An anonymous reader writes "Over the months since Vista's release, there has been no doubt about the reduced level of network performance experienced compared to Windows XP. However, some users over at the 2CPU forums have discovered an unexplained connection with audio playback resulting in a cap at approximately 5%-10% of total network throughput. Whenever any audio is being sent to a sound card (even, several users report, while paused), network performance is instantly reduced. As soon as the audio is stopped, the throughput begins to climb to its expected speed. It's a tough one for users — what do you pick, sound or speed? So much for multi-tasking."

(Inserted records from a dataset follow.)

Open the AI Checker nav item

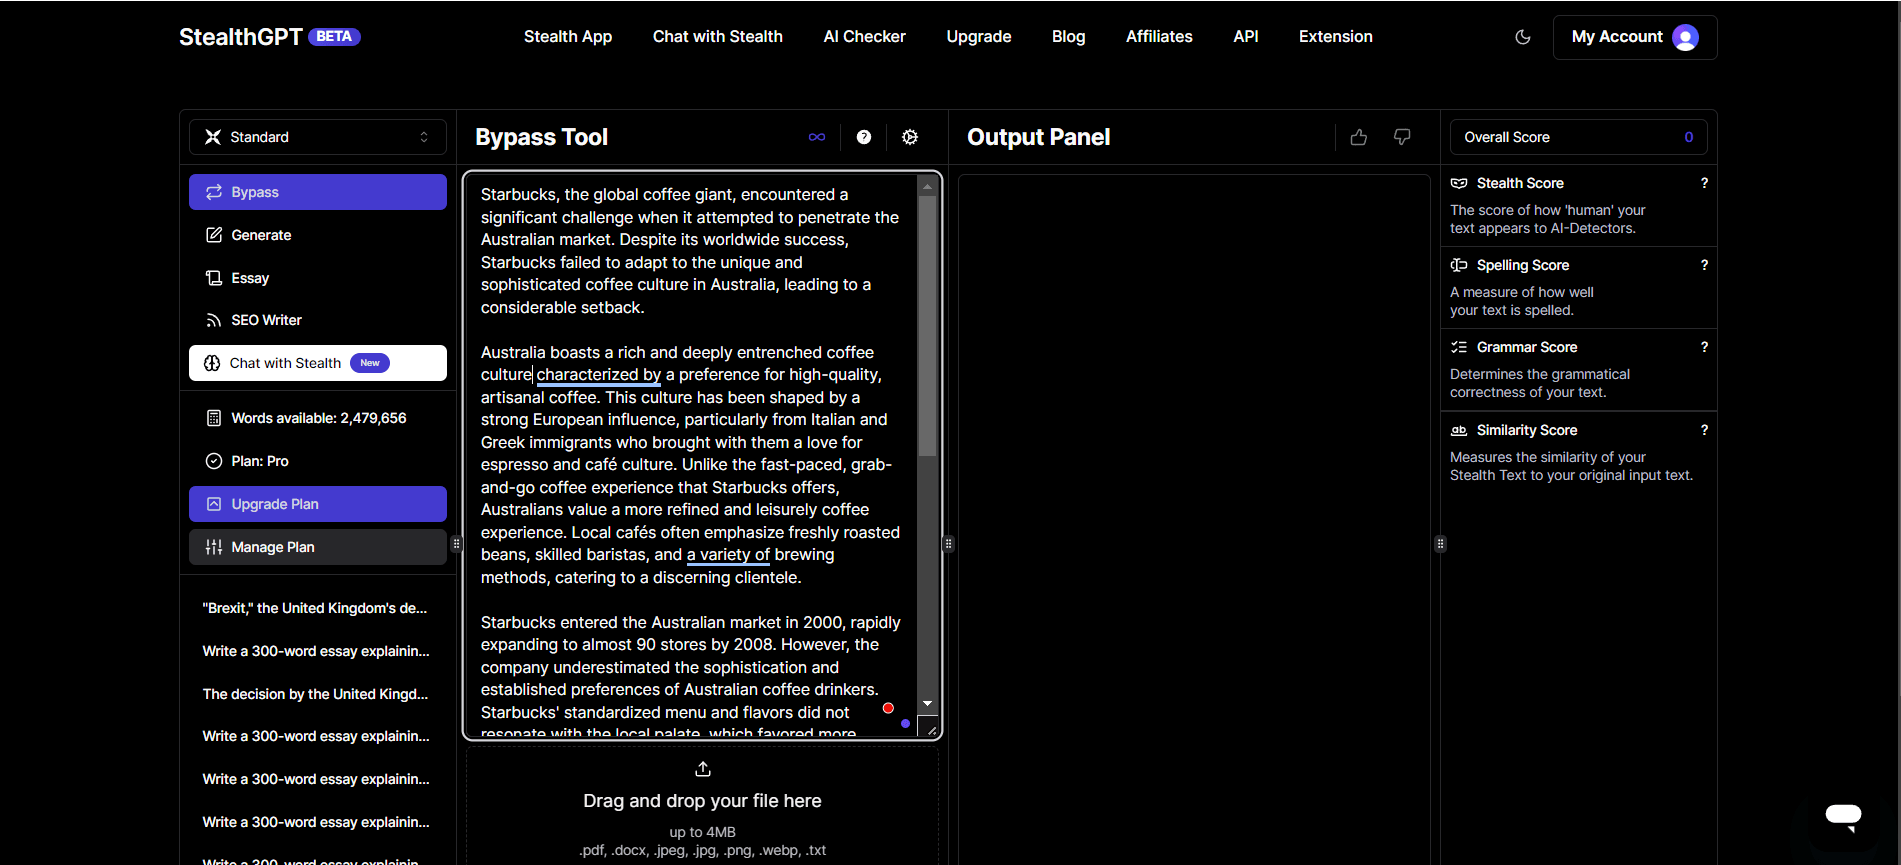point(864,37)
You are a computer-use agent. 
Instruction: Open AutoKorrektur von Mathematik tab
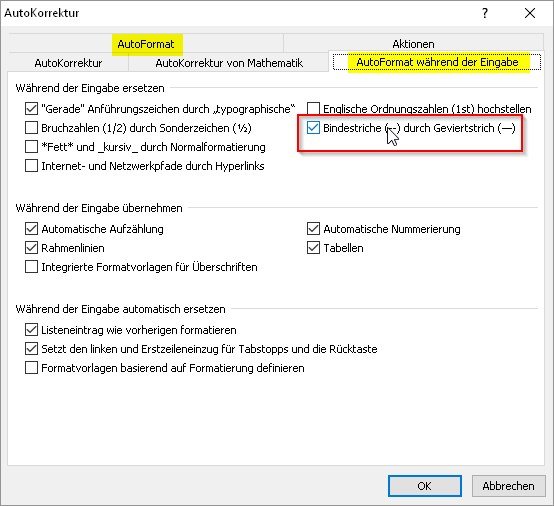229,63
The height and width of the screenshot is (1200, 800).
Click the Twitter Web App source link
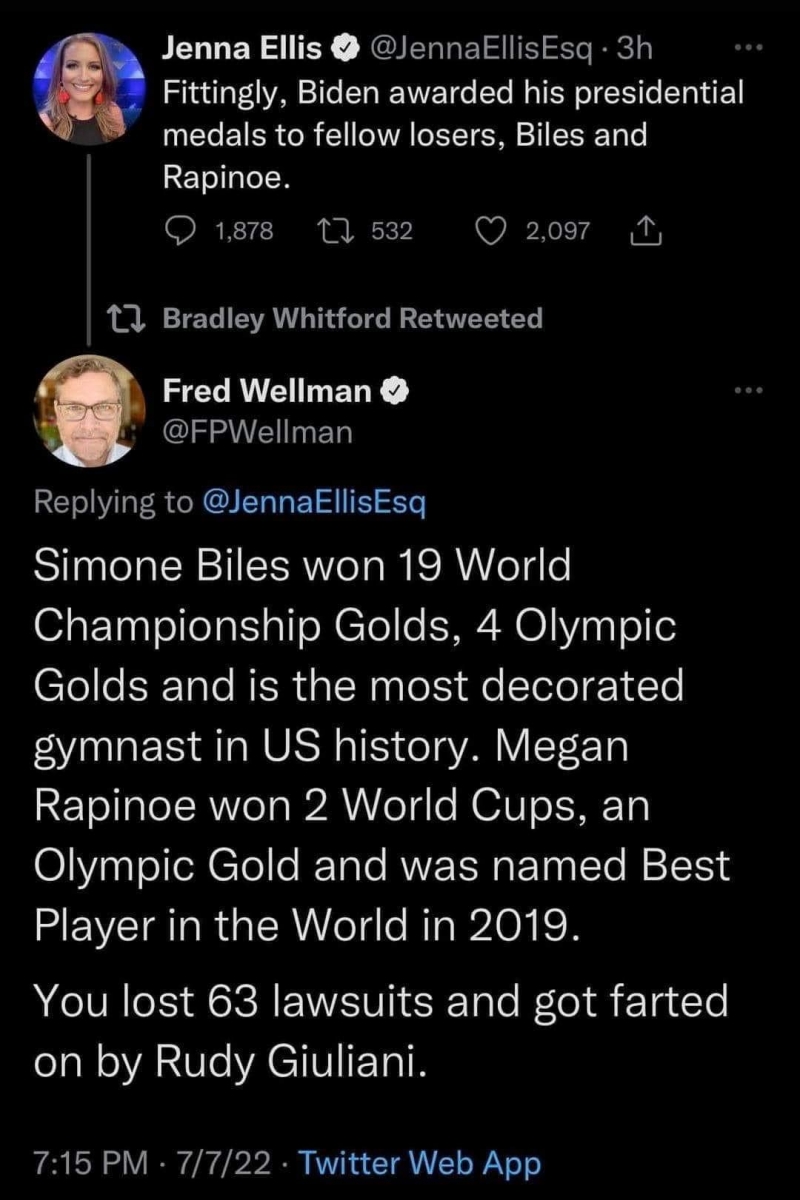[x=420, y=1163]
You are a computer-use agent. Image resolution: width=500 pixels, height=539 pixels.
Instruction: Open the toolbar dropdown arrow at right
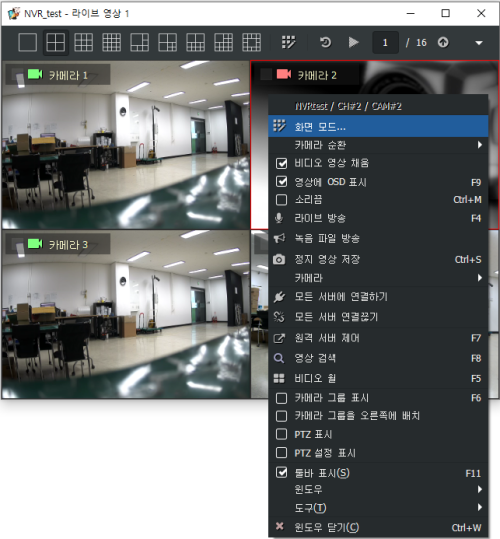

I've never noticed a drop in network speed when playing audio. Nor does Vista crash on me. Nor have I had any driver issues. My Vista experience has been wonderful and painless, and from talking to other people, it seems like that's the case nine times out of ten. Of course there are bugs -- when you write an operating system taking several billion possible computer configurations into account, at some point something's not going to line up. That doesn't make the operating system worthless. And trust me, in all my years of running Windows, 3.0 to Vista, I've never come as close to throwing my computer out the window as I have trying to maintain any Linux distribution.
Vista's not perfect, but I'd still gladly choose it over any OS that forces me to compile things myself to get things working properly or buy an entirely new set of hardware just to run it.